» Source data
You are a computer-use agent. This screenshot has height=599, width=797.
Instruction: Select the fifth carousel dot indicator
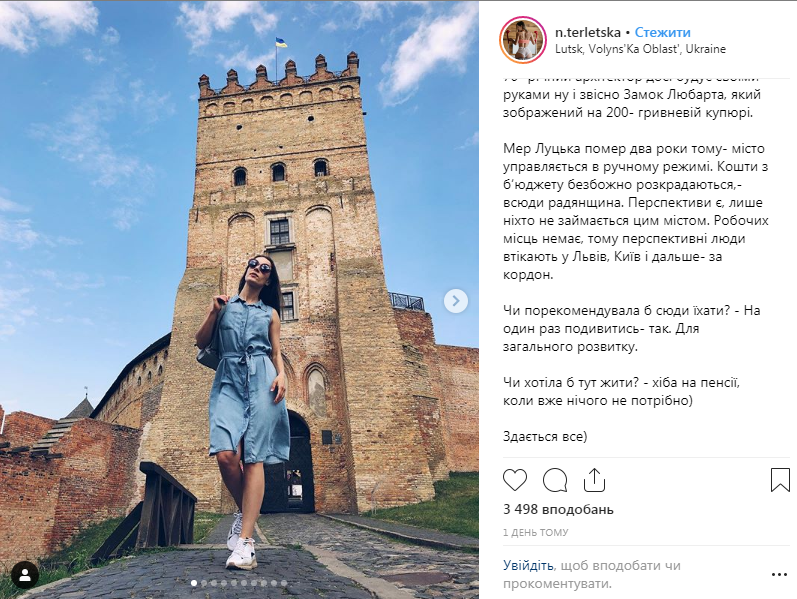[x=234, y=583]
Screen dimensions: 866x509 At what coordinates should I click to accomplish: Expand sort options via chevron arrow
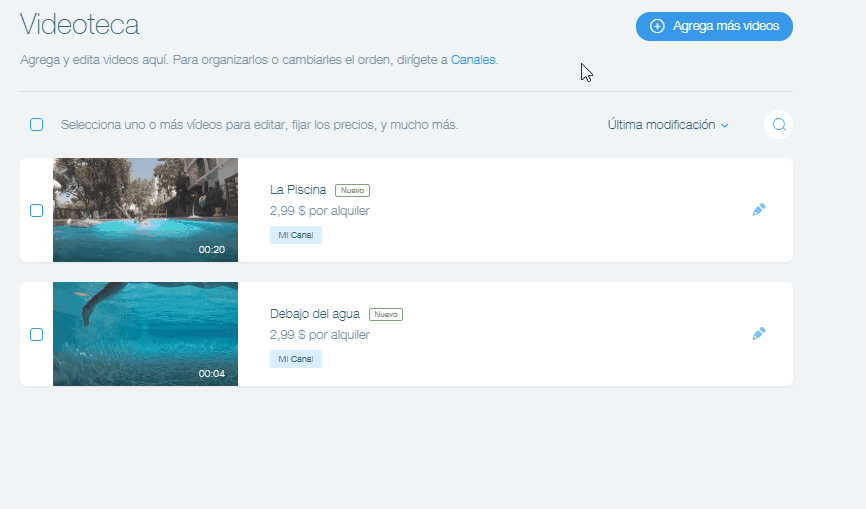pyautogui.click(x=725, y=126)
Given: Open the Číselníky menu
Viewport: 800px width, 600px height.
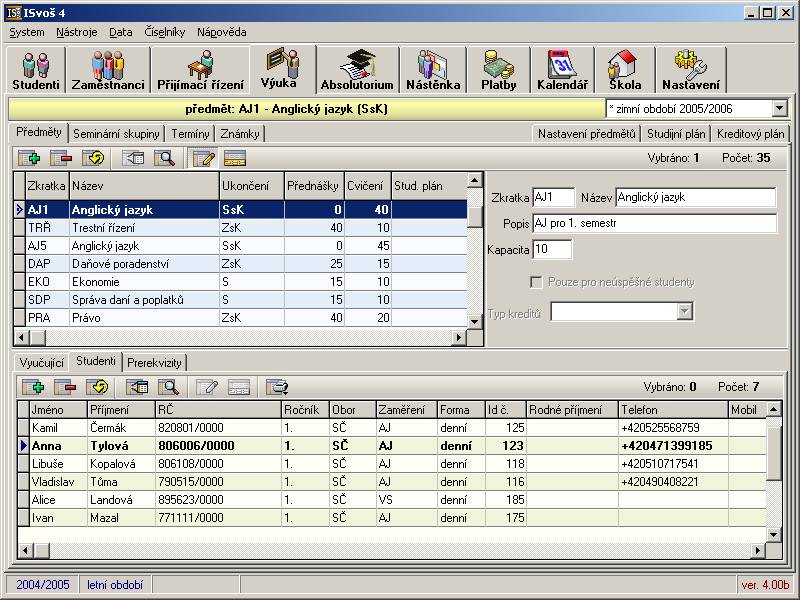Looking at the screenshot, I should coord(165,32).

» What is expected
Images aside, return each entry above precisely as it stands.

» Solution to this exercise
You are a computer-use agent. This screenshot has height=599, width=797.
Instruction: Select the fifth carousel dot indicator
[x=234, y=583]
Screen dimensions: 866x509 At what coordinates should I click to accomplish: Expand sort options via chevron arrow
pyautogui.click(x=725, y=126)
Given: Open the Číselníky menu
Viewport: 800px width, 600px height.
Looking at the screenshot, I should coord(165,32).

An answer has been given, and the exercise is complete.